Success and failure in American politics comes down to winning elections. Winning elections rarely turns on foreign policy issues of which the public knows little. It does, however, turn on the raising of money. The Zionist lobby has, for generations, been a major source of money for all manner of elections and for both parties. The money has facilitated more than electoral wins. It has created an alliance of convenience between politicians and the Zionists. This alliance has led American politicians to accept the Zionist historical narrative as a financial imperative.
Thus, just as the Israeli citizens have been raised up to see the world only through their national narrative, so have most American politicians, when it comes to the Middle East in general and the Palestinians in particular, spent their entire careers immersed in the Zionist narrative—acceptance of which is one important foundation of their careers.

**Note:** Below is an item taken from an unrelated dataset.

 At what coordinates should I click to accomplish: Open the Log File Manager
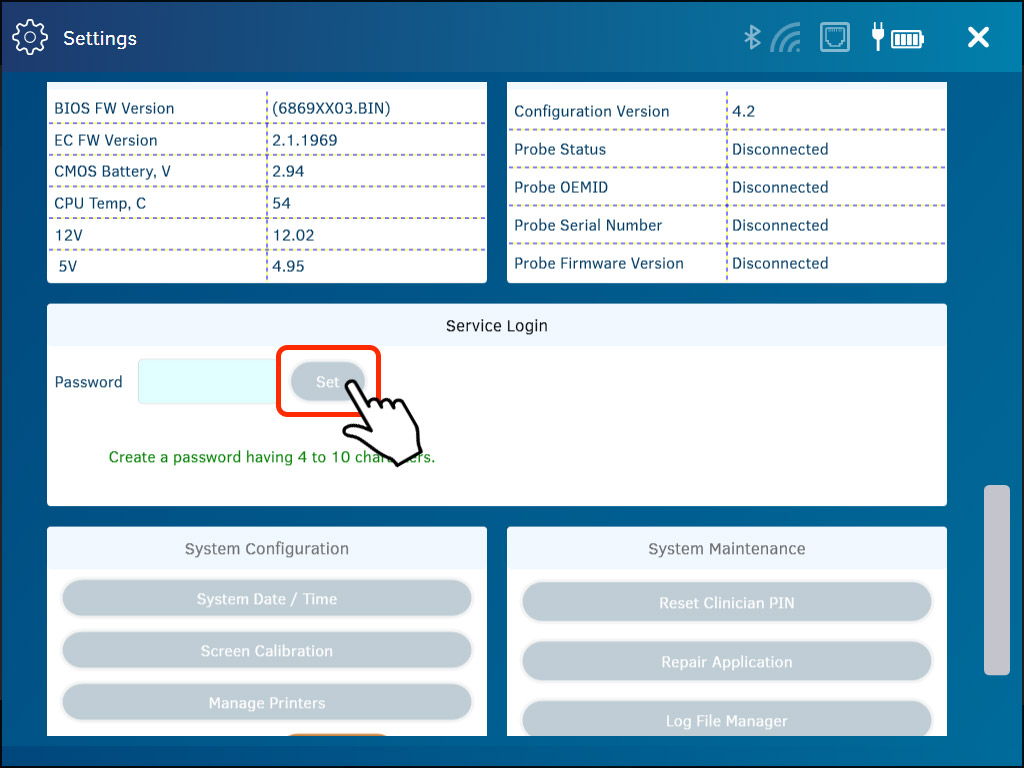point(726,720)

The same can be said for most American mainstream media personalities, from owners of TV and radio outlets to the reporters who work for them. This is not only a function of money. It has to do with the wider effects of a prevailing narrative and, again, the career enhancing acceptance that supports it. Since 1917 and the Balfour Declaration this narrative has, if you will, ‘colonized’ the American mind. It has done so through repeated telling—largely through the media—until it is a facet of the nation’s own international worldview. Only now, with the wholesale slaughter of the Palestinians televised on alternative media, is the popular acceptance of the Zionist narrative eroding.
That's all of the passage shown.